AMERICAN POLITICS & PUBLIC POLICY WORKSHOP
Abstract: In the wake of high-profile instances of racial violence, we have witnessed unprecedented mobilization in the United States since 2020. In the course of this mobilization, members of the Black Church have mobilized in large numbers and have spent considerable efforts in addressing injustice in policing. But other areas of enduring inequality—like housing and education—have been the target of far less mobilization. In this paper, I provide a framework for understanding these dynamics: the fragmented gateway to collective repentance. I argue that members of the Black Church widely share a vision of racial justice that can be captured with the concept of collective repentance: acknowledging histories of racial sins, stopping injustice, and seeking repair from the harms done. Racial violence has served as an entrance point to seeking collective repentance because it has provided visible images of injustice along with contestable targets, but there is a great deal of fragmentation and disagreement in moving from racial violence to collective repentance. The logic of collective repentance itself helps explain why other gateways have remained resistant to mobilization: historic processes have made inequalities less visible and the targets less tangible.

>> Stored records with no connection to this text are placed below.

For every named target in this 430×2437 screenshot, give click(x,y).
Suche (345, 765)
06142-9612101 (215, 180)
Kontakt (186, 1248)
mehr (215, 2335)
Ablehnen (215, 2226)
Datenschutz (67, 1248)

At the same time, historic processes in the development of policing constrained the tools available in the realm of policing, and this has exacerbated the fragmentation that occurs as Black faith communities address policing. These communities experience this fragmentation in the form of divergence over what to do about policing and distraction as policing consumes energies not spent elsewhere.
Matthew Denney is a PhD candidate in Political Science at Yale University. He studies race and politics in the United States, with particular focus on policing and religion. His dissertation examines the response of Black faith communities to race, policing, and inequality in America. He has also written on the historical development of policing, the effects of college-in-prison, and COVID-19 in detention centers and prisons.